* [Page extract]:
You are welcome to submit that as a follow-up change.

> > + tree: &'a mut RBTree<K, V>,
> > + current: NonNull<bindings::rb_node>,
> > +}
> > +
> > +// SAFETY: The [`RBTreeCursor`] gives out immutable references to K and mutable references to V,
> > +// so it has the same thread safety requirements as mutable references.
> > +unsafe impl<'a, K: Send, V: Send> Send for RBTreeCursor<'a, K, V> {}
>
> Again, do we want to use `K: Sync` here instead?

In this case, `K: Send` and `K: Sync` are both sufficient conditions,
but `K: Send` will generally be less restrictive for the user.

> > + fn peek(&self, direction: Direction) -> Option<(&K, &V)> {
> > + self.get_neighbor_raw(direction)
> > + // SAFETY:
> > + // - `neighbor` is a valid tree node.
> > + // - By the function signature, we have an immutable reference to `self`.
> > + .map(|neighbor| unsafe { Self::to_key_value(neighbor) })
>
> Alternative way of formatting this:
>
> self.get_neighbor_raw(direction).map(|neighbor| {
> // SAFETY:
> // - `neighbor` is a valid tree node.
> // - By the function signature, we have an immutable reference to `self`.
> unsafe { Self::to_key_value(neighbor) }
> })
>
> I think it looks nicer, but we should probably have a written
> preference.

We can reformat since we need another version anyway, but otherwise I
would have asked you to make this a follow-up change.

> > + }
> > +
> > + /// Access the previous node mutably without moving the cursor.
> > + pub fn peek_prev_mut(&mut self) -> Option<(&K, &mut V)> {
> > + self.peek_mut(Direction::Prev)
> > + }
> > +
> > + /// Access the next node mutably without moving the cursor.
> > + pub fn peek_next_mut(&mut self) -> Option<(&K, &mut V)> {
> > + self.peek_mut(Direction::Next)
> > + }
> > +
> > + fn peek_mut(&mut self, direction: Direction) -> Option<(&K, &mut V)> {
> > + self.get_neighbor_raw(direction)
> > + // SAFETY:
> > + // - `neighbor` is a valid tree node.
> > + // - By the function signature, we have a mutable reference to `self`.
> > + .map(|neighbor| unsafe { Self::to_key_value_mut(neighbor) })
>
> Ditto.

Ditto.

Alice

* [Source material]:
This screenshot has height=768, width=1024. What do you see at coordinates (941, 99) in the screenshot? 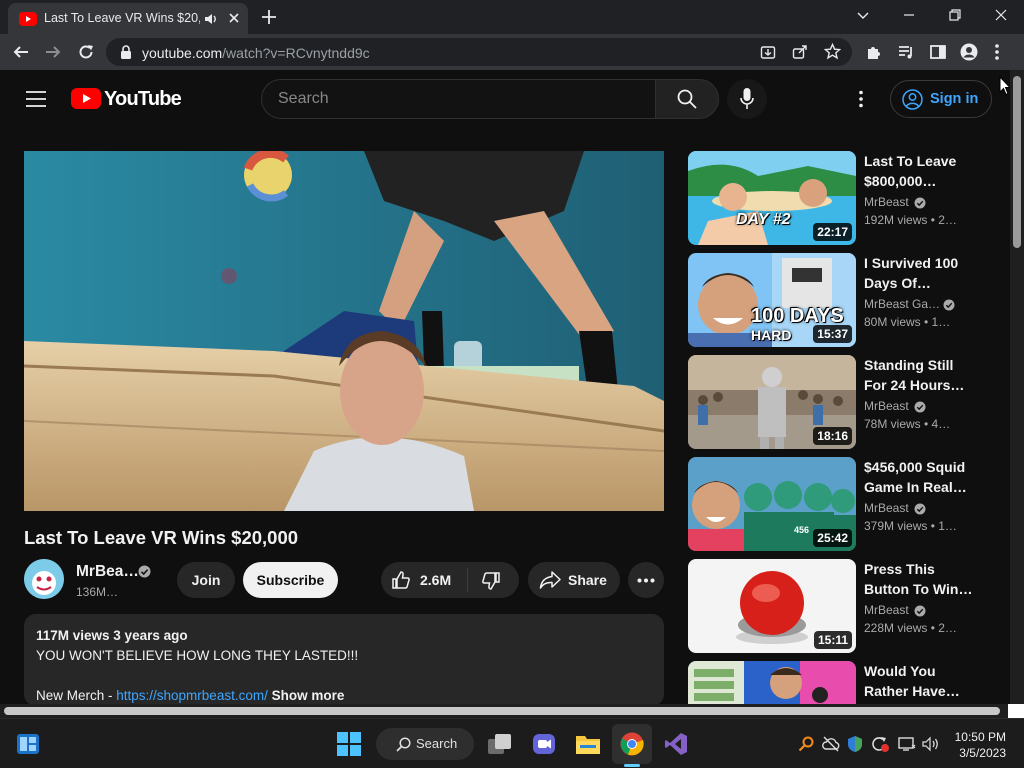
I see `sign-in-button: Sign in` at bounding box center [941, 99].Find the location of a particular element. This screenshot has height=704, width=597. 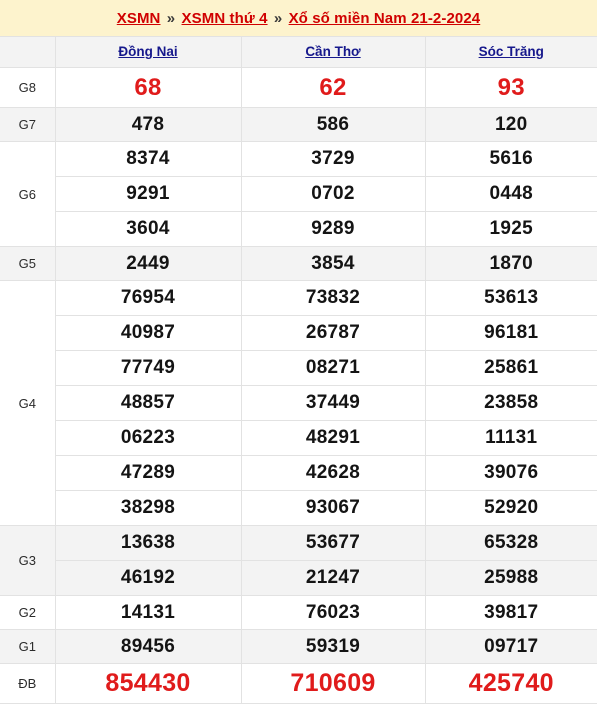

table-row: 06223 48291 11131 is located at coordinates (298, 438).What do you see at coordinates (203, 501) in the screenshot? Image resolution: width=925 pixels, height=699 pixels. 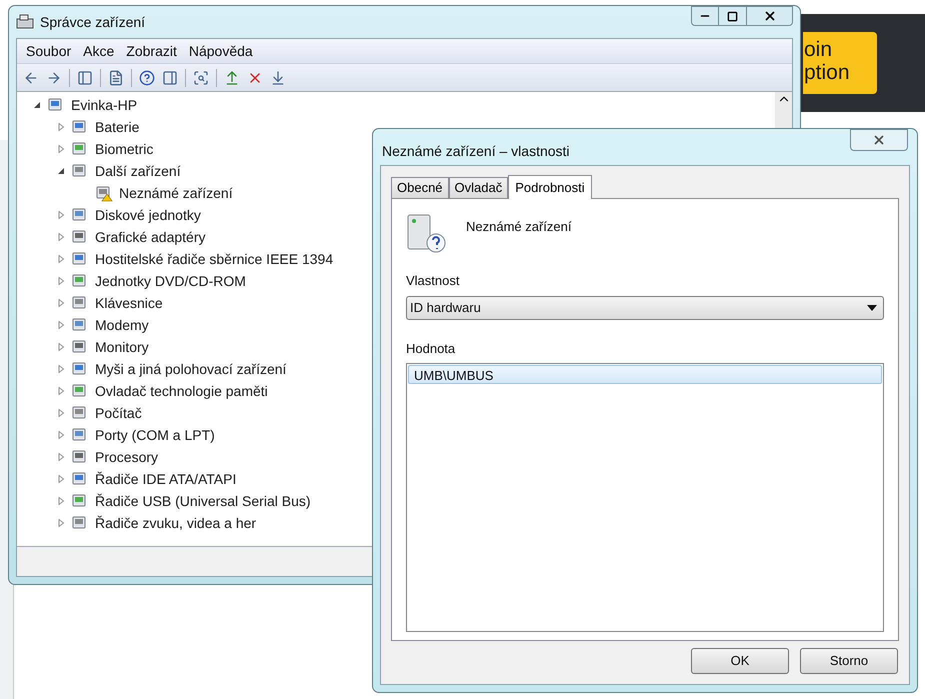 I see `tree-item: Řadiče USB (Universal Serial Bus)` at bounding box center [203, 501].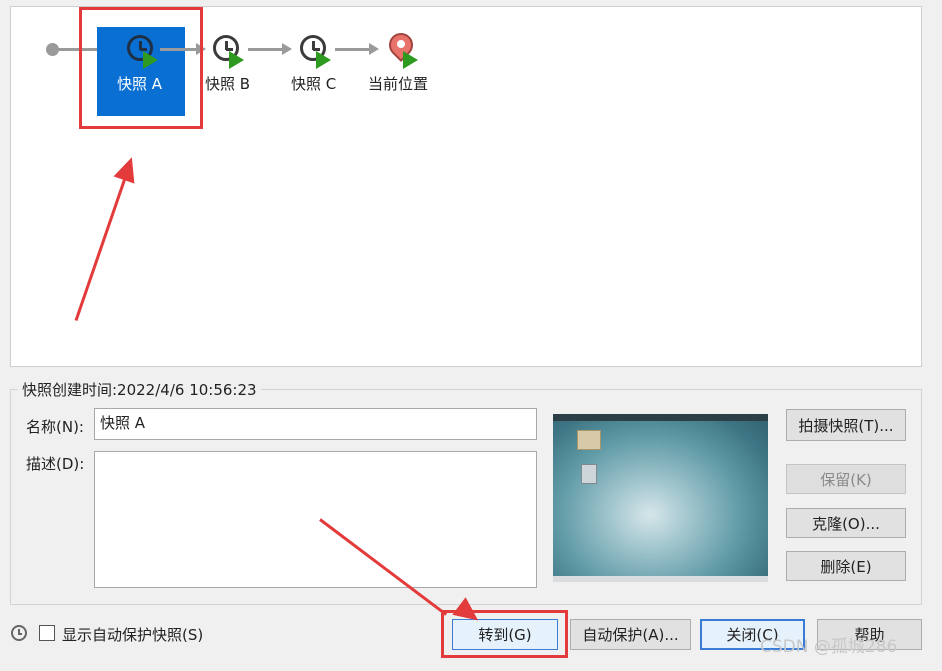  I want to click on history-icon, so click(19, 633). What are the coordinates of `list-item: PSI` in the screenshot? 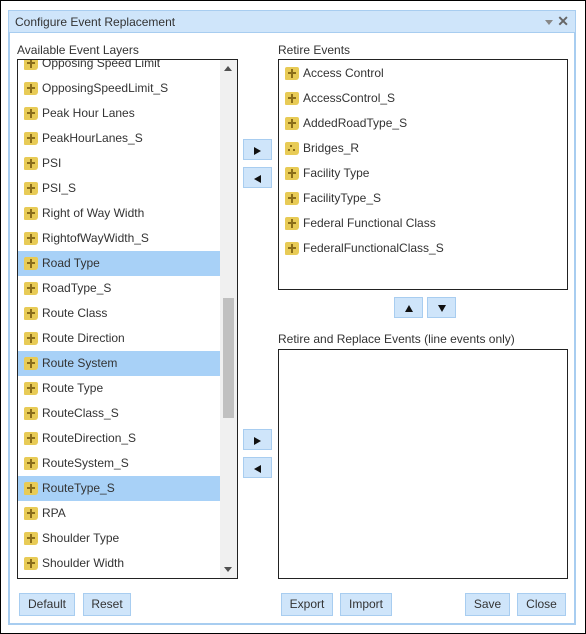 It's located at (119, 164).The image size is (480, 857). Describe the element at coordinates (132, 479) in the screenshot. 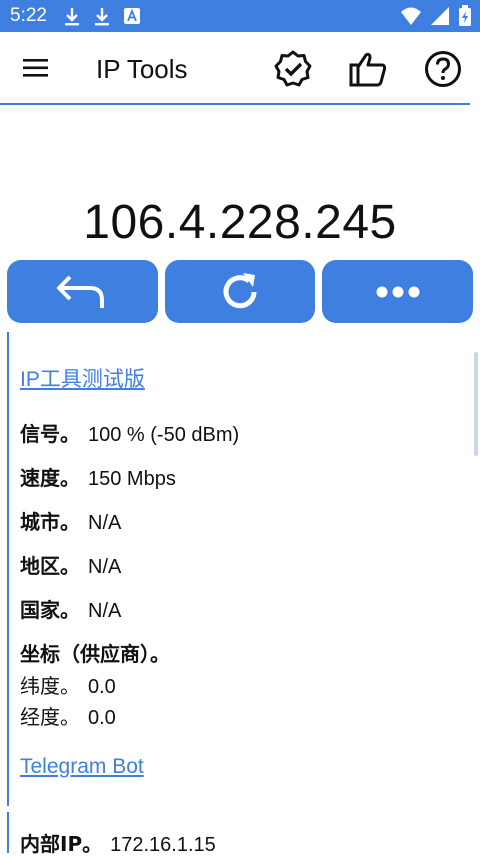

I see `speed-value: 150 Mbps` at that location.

* [Task instructions]:
- 1) Please write out everything in the RBTree cursor review from "You are welcome" down to "for the user.".
- 2) Answer these questions from the RBTree cursor review:
(a) Which of the two bounds on K, `K: Send` or `K: Sync`, is said to be generally less restrictive for the user?
(b) What direction does `peek_prev_mut` pass to `peek_mut`?
(c) What reason is given for reformatting the `peek` code now rather than leaving it for a follow-up change?

* [Results of the tasks]:
- 1)
You are welcome to submit that as a follow-up change.

> > + tree: &'a mut RBTree<K, V>,
> > + current: NonNull<bindings::rb_node>,
> > +}
> > +
> > +// SAFETY: The [`RBTreeCursor`] gives out immutable references to K and mutable references to V,
> > +// so it has the same thread safety requirements as mutable references.
> > +unsafe impl<'a, K: Send, V: Send> Send for RBTreeCursor<'a, K, V> {}
>
> Again, do we want to use `K: Sync` here instead?

In this case, `K: Send` and `K: Sync` are both sufficient conditions,
but `K: Send` will generally be less restrictive for the user.

- 2)
(a) `K: Send`
(b) `Direction::Prev`
(c) Another version is needed anyway.